◆ **WHAT YOU WILL DO**:
Give an exact copy of the lines from the beginning of the listing below to the "Petróleo Brent (89, 32)" line, inclusive.

◆ **DATA FOR THE TASK**:
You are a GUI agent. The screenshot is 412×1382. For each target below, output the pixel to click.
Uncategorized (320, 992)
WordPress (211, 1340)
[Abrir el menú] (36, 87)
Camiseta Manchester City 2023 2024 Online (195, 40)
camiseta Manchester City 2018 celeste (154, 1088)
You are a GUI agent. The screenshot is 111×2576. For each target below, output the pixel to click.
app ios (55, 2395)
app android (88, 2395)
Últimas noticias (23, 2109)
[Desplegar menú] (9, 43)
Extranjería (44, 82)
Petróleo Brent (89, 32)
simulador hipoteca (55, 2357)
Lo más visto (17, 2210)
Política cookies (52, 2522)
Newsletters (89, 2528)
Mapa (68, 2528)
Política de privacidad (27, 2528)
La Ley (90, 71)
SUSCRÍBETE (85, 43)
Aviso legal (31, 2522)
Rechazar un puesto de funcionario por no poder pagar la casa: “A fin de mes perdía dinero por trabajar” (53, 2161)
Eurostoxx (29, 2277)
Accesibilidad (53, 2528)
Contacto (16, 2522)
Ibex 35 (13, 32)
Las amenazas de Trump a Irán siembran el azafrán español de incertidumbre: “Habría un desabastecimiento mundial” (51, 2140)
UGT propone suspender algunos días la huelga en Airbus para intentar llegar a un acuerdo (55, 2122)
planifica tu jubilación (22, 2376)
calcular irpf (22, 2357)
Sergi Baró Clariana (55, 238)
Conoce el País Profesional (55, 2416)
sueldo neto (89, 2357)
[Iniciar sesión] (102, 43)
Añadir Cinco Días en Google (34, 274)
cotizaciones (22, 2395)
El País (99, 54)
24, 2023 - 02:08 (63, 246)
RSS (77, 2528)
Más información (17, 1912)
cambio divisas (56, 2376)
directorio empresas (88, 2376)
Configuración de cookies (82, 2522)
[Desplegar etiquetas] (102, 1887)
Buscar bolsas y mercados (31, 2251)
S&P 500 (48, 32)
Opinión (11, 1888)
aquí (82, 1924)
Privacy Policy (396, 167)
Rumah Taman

◆ **ANSWER TO THE EXERCISE**:
You are a GUI agent. The screenshot is 412×1382. For each target below, output the pixel to click.
Uncategorized (320, 992)
WordPress (211, 1340)
[Abrir el menú] (36, 87)
Camiseta Manchester City 2023 2024 Online (195, 40)
camiseta Manchester City 2018 celeste (154, 1088)
You are a GUI agent. The screenshot is 111×2576. For each target below, output the pixel to click.
app ios (55, 2395)
app android (88, 2395)
Últimas noticias (23, 2109)
[Desplegar menú] (9, 43)
Extranjería (44, 82)
Petróleo Brent (89, 32)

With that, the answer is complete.